Re: Replacing payloads for per-document-per-keyword scores

2012-06-01 Thread Chris Hostetter
:  Hoss guessed that we could override Term Frequency with PreAnalyzedField[1]
:  for the per-keyword scores, since keywords (tags) always have a Term
:  Frequency of 1 and the TF calculation is very fast. However it turns out
:  that you can't[2] specify TF in the PreAnalyzedField.

Yeah ... sorry for stearing you in the wrong direction there.

Mikhail's suggesting is dead on what i thought you could 
already do with PreAnalyzedField...

: if manipulating tf is a possible approach, why don't extend
: KeywordTokenizer to make it work in the following manner:
: 
: 3|wheel - {wheel,wheel,wheel}
: 
: it will allow supply your per-term-per-doc boosts as a prefixes for field
: values and multiply them during indexing internally.

..to be clear, this won't/shouldn't be as inefficient and memory bloated 
as it sounds because you don't actaully have to copy the Term N times --  
You should just be able to have the TokenStream you return from your 
Tokenizer implement incrementToken() by simply incrementing a counter and 
returning true until it's been called N times, w/o modifying any other 
state.

Or at least ... that's my theory ... i've been wrong before.

-Hoss


Replacing payloads for per-document-per-keyword scores

2012-05-15 Thread Neil Hooey
Hello Hoss and the list,

We are currently using Lucene payloads to store per-document-per-keyword
scores for our dataset. Our dataset consists of photos with keywords
assigned (only once each) to them. The index is about 90 GB, running on
24-core machines with dedicated 10k SAS drives, and 16/32 GB allocated to
the JVM.

When searching the payloads field, our 98 percentile query time is at 2
seconds even with trivially low queries per second. I have asked several
Lucene committers about this and it's believed that the implementation of
payloads being so general is the cause of the slowness.

Hoss guessed that we could override Term Frequency with PreAnalyzedField[1]
for the per-keyword scores, since keywords (tags) always have a Term
Frequency of 1 and the TF calculation is very fast. However it turns out
that you can't[2] specify TF in the PreAnalyzedField.

Is there any other way to override Term Frequency during index time? If
not, where in the code could this be implemented?

An obvious option is to repeat the keyword as many times as its payload
score, but that would drastically increase the amount of data per document
sent during index time.

I'd welcome any other per-document-per-keyword score solutions, or some way
to speed up searching a payload field.

Thanks,

- Neil

[1] https://issues.apache.org/jira/browse/SOLR-1535
[2]
https://issues.apache.org/jira/browse/SOLR-1535?focusedCommentId=13273501#comment-13273501


Re: Replacing payloads for per-document-per-keyword scores

2012-05-15 Thread Mikhail Khludnev
Hello Neil,

if manipulating tf is a possible approach, why don't extend
KeywordTokenizer to make it work in the following manner:

3|wheel - {wheel,wheel,wheel}

it will allow supply your per-term-per-doc boosts as a prefixes for field
values and multiply them during indexing internally.

The second consideration is - have you considered Click Scoring Tools from
lucidworks as a relevant approach?

*Extracted data entries*.
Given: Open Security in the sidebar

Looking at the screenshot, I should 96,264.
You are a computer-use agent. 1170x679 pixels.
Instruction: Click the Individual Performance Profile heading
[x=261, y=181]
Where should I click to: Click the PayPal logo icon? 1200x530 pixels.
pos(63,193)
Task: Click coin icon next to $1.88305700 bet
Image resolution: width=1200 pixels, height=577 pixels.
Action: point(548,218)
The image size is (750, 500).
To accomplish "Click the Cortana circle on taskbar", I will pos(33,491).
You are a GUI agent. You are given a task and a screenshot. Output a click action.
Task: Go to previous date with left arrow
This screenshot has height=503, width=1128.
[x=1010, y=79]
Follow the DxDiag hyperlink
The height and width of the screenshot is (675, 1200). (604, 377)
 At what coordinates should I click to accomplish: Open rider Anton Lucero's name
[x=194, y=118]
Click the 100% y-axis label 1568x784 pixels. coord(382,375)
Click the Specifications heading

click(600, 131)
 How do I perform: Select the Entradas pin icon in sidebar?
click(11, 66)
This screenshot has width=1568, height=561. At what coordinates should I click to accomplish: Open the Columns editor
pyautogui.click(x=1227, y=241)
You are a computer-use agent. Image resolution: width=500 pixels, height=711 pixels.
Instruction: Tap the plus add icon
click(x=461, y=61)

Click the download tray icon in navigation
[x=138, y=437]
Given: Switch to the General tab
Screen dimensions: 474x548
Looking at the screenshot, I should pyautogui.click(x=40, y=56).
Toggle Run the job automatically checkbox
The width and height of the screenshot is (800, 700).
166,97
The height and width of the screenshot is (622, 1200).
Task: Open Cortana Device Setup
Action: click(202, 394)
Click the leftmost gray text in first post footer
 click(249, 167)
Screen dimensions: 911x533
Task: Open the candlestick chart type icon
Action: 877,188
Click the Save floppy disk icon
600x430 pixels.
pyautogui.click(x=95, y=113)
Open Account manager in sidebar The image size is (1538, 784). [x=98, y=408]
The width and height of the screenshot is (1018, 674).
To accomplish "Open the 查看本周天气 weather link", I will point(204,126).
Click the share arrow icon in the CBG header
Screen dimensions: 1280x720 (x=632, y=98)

*YOUR INSTRUCTIONS*. Update the mailing-list thread starting at "2012-05-15 Thread Mikhail" and ending at "a relevant approach?", putting "PatternTokenizer" in place of "KeywordTokenizer". The extracted data entries are separate from the mailing-list thread.

*REPLY*.
2012-05-15 Thread Mikhail Khludnev
Hello Neil,

if manipulating tf is a possible approach, why don't extend
PatternTokenizer to make it work in the following manner:

3|wheel - {wheel,wheel,wheel}

it will allow supply your per-term-per-doc boosts as a prefixes for field
values and multiply them during indexing internally.

The second consideration is - have you considered Click Scoring Tools from
lucidworks as a relevant approach?